Çevrımdışı haritamı kontrol edip şelalere arabayla gitmek için en uygun yolu buldum. Önce Dubrovnikli bir taksici yoldan aldı, Dubrovnik’te taksicilik yapıyormuş, böylece otostopa ilk taksiciyle başlamış oldum. “Seni daha rahat gidebileceğin bir yere bırakayım” dedi ve biraz da şehir dışında olan otobüs durağına bıraktı. İnerken taksi kartını verdi. Dubrovnik’te tanıdık taksici ararsanız, numarasını gönderirim. 😄
Yaklaşık 10-15 dakika bekledikten sonra bir araba durdu, adam İngilizce konuşamıyordu; ama gideceğim yeri anlattım. Gideceği yere yakınsa yakın olduğu yere kadar bırakabileceğini söyledim. Bunu hangi dilde nasıl söyledim de anlaştık bilmiyorum gerçekten; ama beni anladı. Böylece yolun bir kısmını gidebileceğimi, yaklaşınca da başka bir arabayla oraya varabileceğimi düşündüm. Yolda biraz konuşunca adam benle Kravice Şelaleri’ne gelmeye karar verdi. Buna neden karar verdi gerçekten anlamadım.
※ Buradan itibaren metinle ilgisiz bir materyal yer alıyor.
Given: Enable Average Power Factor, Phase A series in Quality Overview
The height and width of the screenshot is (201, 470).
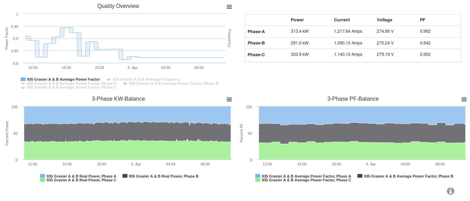Looking at the screenshot, I should coord(71,83).
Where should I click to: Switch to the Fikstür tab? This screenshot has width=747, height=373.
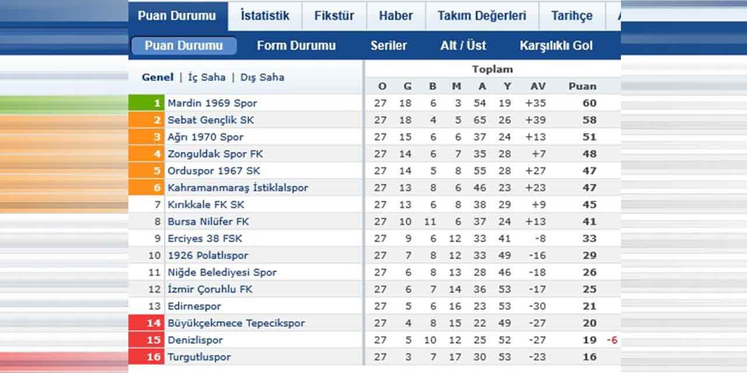[x=334, y=16]
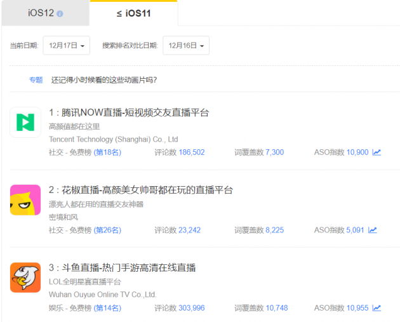Open the 花椒直播 app title link
Viewport: 400px width, 322px height.
[x=141, y=190]
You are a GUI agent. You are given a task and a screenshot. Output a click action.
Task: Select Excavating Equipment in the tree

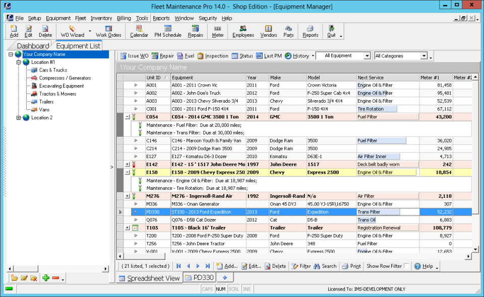click(61, 86)
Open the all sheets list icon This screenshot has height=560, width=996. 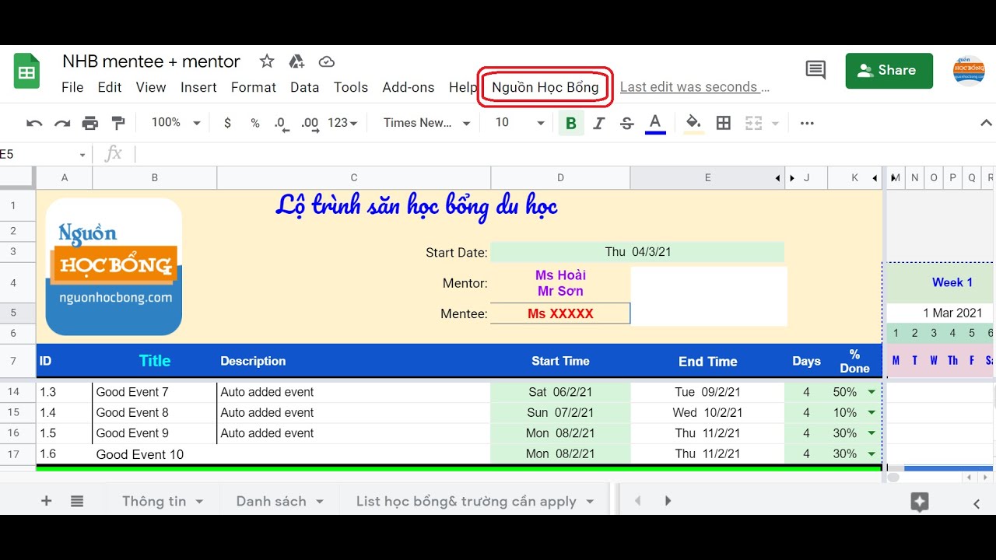[77, 500]
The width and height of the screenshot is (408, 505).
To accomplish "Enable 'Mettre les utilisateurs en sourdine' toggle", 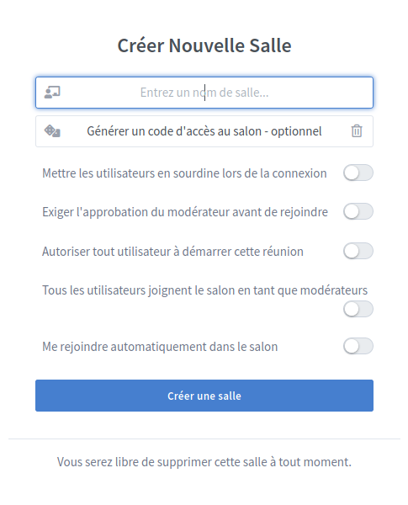I will (x=358, y=173).
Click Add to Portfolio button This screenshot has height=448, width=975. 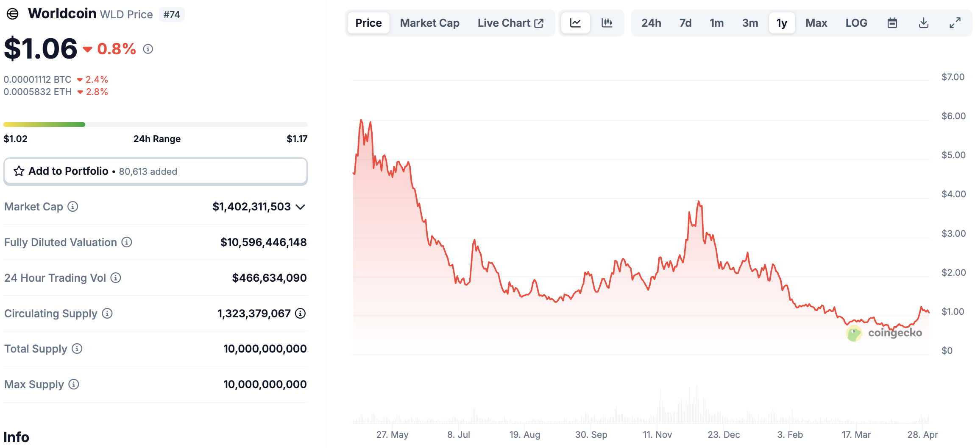pos(155,171)
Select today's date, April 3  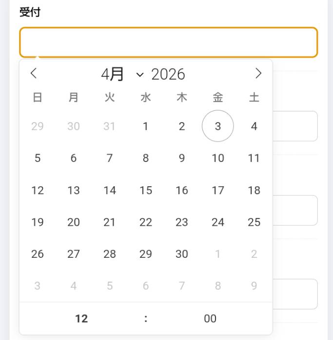point(217,126)
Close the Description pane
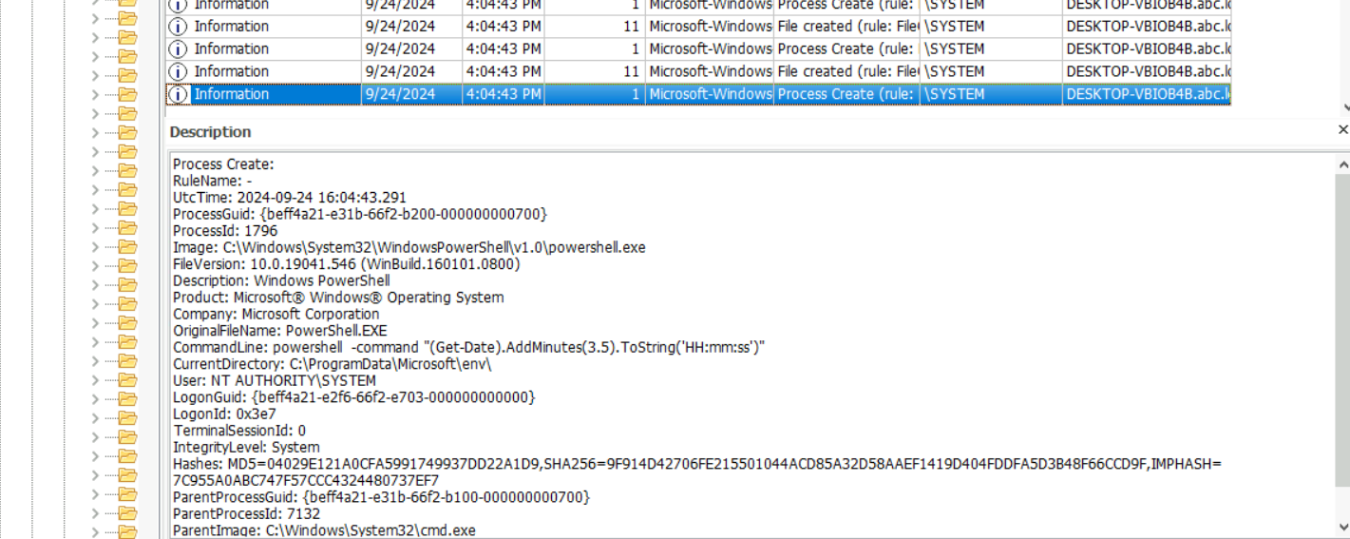The width and height of the screenshot is (1350, 539). [1342, 130]
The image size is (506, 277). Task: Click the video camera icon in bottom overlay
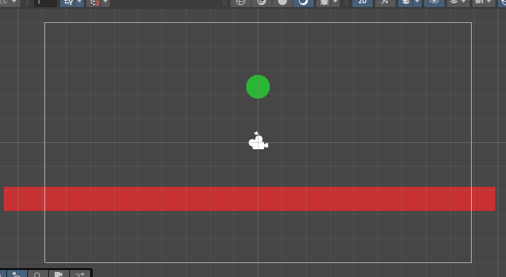[x=58, y=274]
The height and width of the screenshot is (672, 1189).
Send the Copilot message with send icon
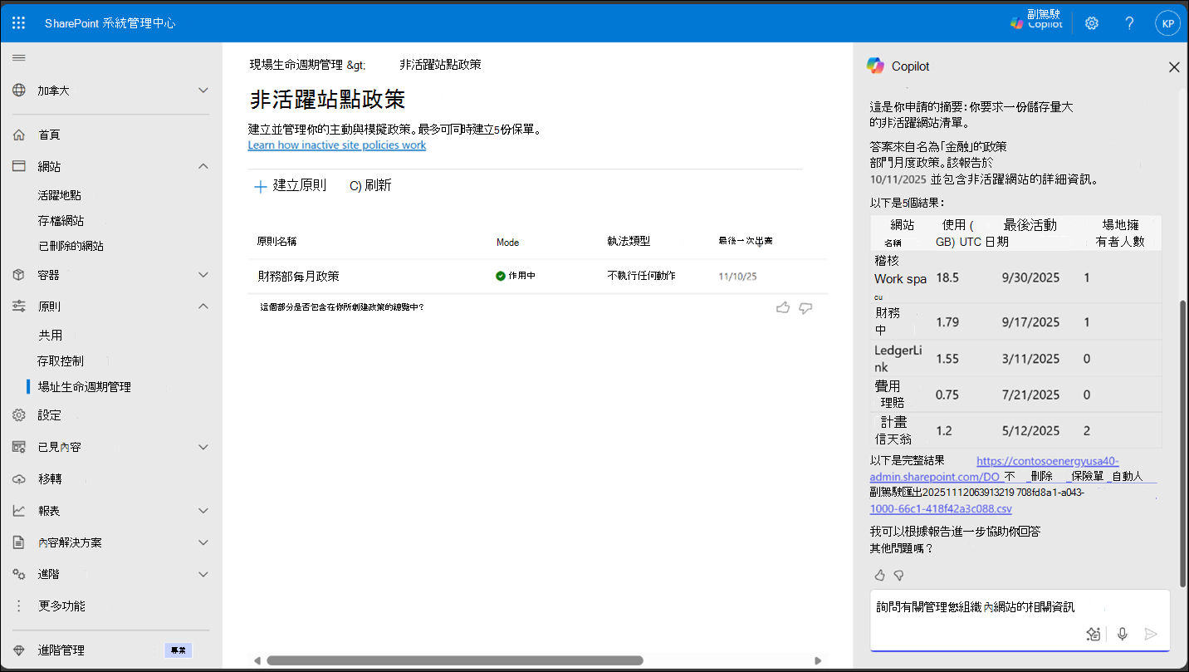pos(1151,633)
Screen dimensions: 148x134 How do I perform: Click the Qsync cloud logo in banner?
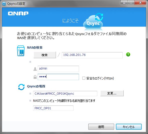click(93, 21)
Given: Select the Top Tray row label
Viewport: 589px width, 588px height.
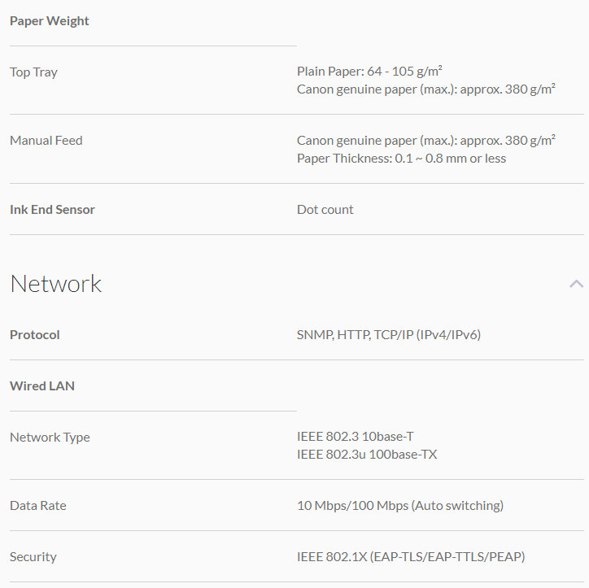Looking at the screenshot, I should coord(33,72).
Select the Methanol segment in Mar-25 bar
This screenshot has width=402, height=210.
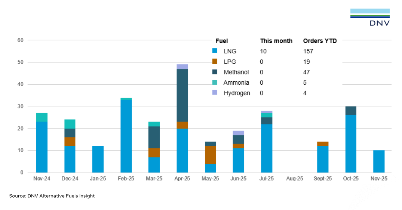154,137
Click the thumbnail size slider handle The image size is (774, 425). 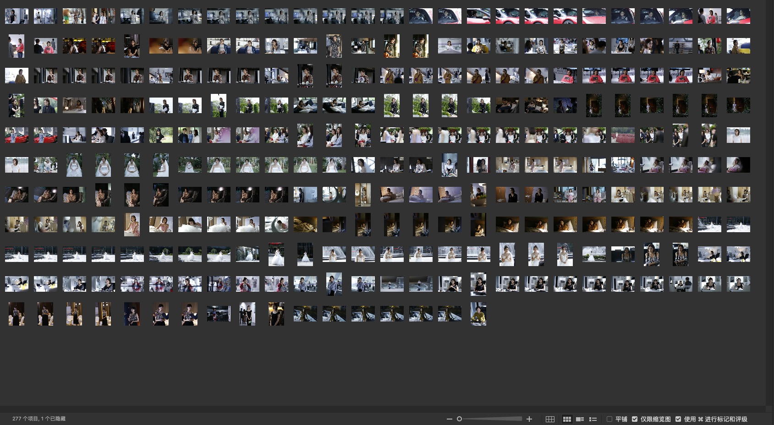459,419
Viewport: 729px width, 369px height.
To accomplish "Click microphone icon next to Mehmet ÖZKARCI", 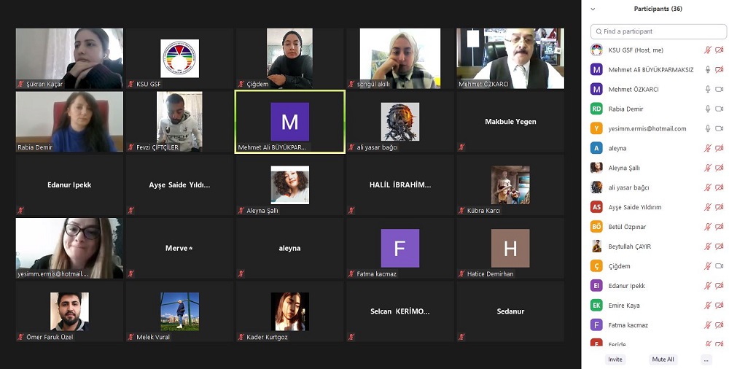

Şelalere uzun merdivenli yollardan geçerek ulaştığımda içimde buraya bir şekilde gelmeyi başarmamın sevinci vardı. Önce uzaktan sonra etrafta dolanıp kendime en iyi yeri bulmaya çalışıyordum ki, karşımdaki cafede biralarıyla oturan Avustralyalıları gördüm. Beni görünce coşkuyla karşıladılar. Hikayeyi onlara da anlattım. Azmin zaferini. Birlikte yüzdük, biralarımızı içtik, sonra onlar turla geldiği için ayrılmak zorunda kaldılar; çünkü iki saat süreleri varmış. Ben mi? Ben istediğim kadar kalabilirim! Çünkü Özgürlük! Çünkü tursuzluk! 😄
Bir-iki saat daha şelalerin farklı bölgelerinde şelalelerin yeterince keyfini çıkarınca neticede bir aracım olmadığı için dönüş yolunu tutmam gerekiyordu. Dönüşte Mostar’a giden araç bulmam daha kolay olur diye düşündüm ki , çok da haksız çıkmadım. 15 -20 dakika bekledikten sonra bir araba durdu. İçinde 3 tane çocuk nereye gittiğimi sordu, “Mostar Old Town” diyince “tamam gel bizle, biz de oraya gidiyoruz.” dediler. Güvenilir görünüyorlardı, atladım arabaya.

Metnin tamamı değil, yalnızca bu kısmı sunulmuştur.